Emlak İstimlak Müdürünüz, bu işi iyi bilen, yetkin ve etkin, gayrimenkul mevzuatından ve ilgili mevzuatlardan anlayan bir memur olmalıdır.
Sonra personel hukukçularınız rutin işleri gördüğünden kendinize, kamu maliyesinden anlayan, icra ve borçlar kanunu bilen bir hukuk ekibi oluşturmalısınız.
Mali danışman olmadan olmaz. Bu işte rüştünü ispat etmiş bir danışman bulmalısınız. Aksi halde kartopu olan borcunuz, çığ haline dönüşecektir.
Tüm belediye şirketlerini tek çatı altından toplayarak, giderlerinizi optimize edin. Tasarruf edeceğiz diye frene basarsanız, maliyetleriniz bu günkü gibi yükselir.
Belediyeler halka en yakın idari ve hizmet kurumudur. Halkı yanınıza alın.

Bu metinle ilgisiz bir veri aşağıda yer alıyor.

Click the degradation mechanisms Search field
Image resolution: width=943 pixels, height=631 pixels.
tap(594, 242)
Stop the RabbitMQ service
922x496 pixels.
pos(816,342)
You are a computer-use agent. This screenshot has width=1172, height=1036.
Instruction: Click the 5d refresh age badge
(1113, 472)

Ve, çaldığınız kapılara sürekli teşekkür etmek yerine, meydan okuyun. Öncelikle borç karşılığından fazla yapılan mülk hacizlerinin terkinini talep edin, yapılmıyorsa dava açın.

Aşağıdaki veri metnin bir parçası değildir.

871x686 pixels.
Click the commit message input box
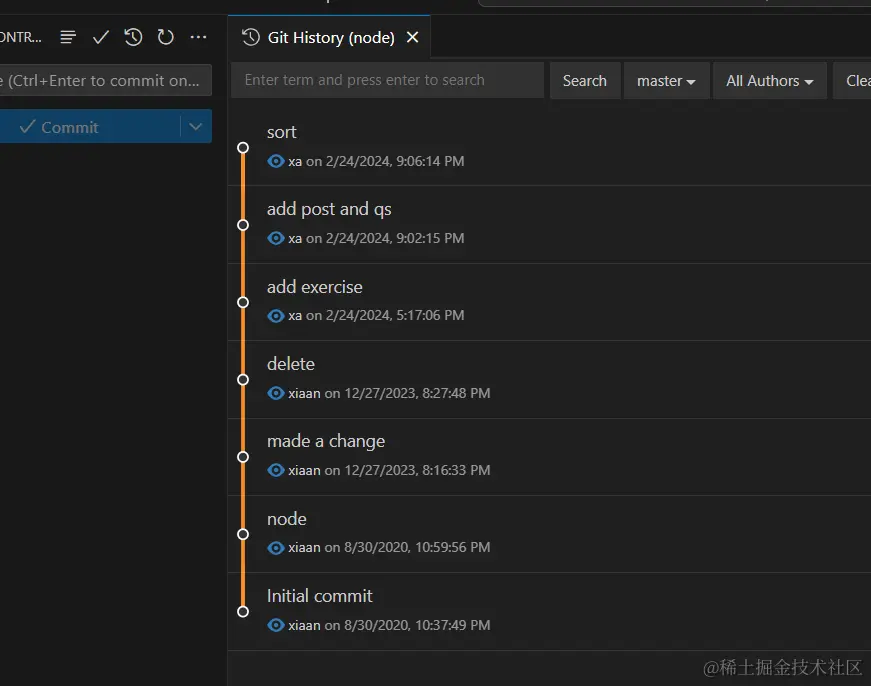point(104,81)
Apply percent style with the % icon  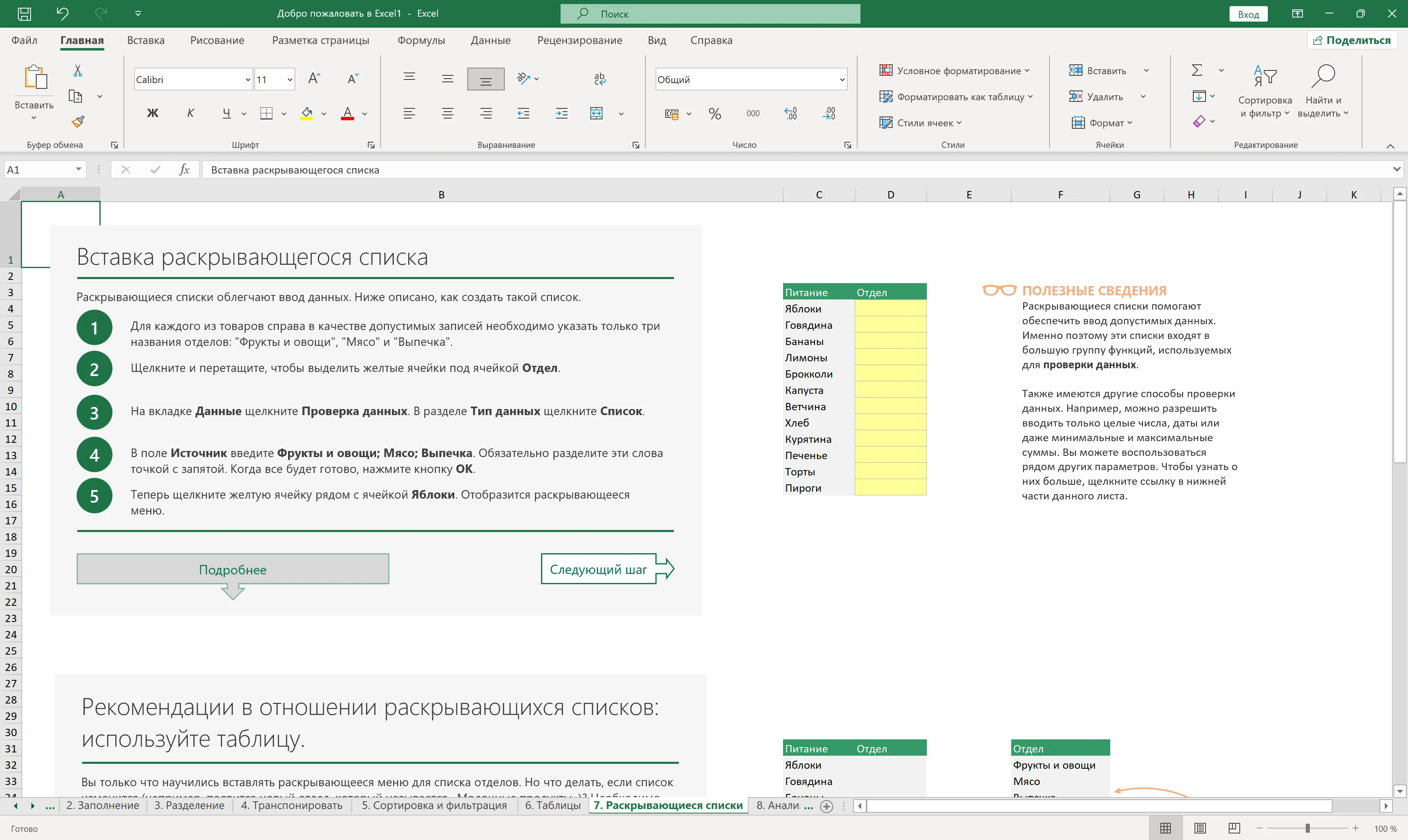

Ve siz satacağınıza “Ben satmıyorum, madem haczettiniz, mülkleri satın borcu kapatın.” deyin. Hacizli bir taşınmaz malın satışı, hacizden itibaren bir yıl içerisinde talep edilmelidir. Bir yıl içinde üzerinde haciz bulunan taşınmazın satışı talep edilmez ise, haciz düşer. Satışı istenen hacizli mülkün, istemden itibaren 3 ay içerisinde satış işlemi gerçekleştirilir.
Halkın malını satan siz olmayın. Unutmayın en iyi çözümler kriz zamanı ortaya çıkar.
Başkaca çözümlerde var lakin gittiğiniz yol yol değil.
Vesselam.
Şair ne demiş; “Benim sana verebileceğim çok şey yok aslında. Çay var içersen, ben var seversen, yol var gidersen.”
Yazıyı yazmaya gerek yoktu aslında, işin özü birkaç cümlede vücut bulmuş.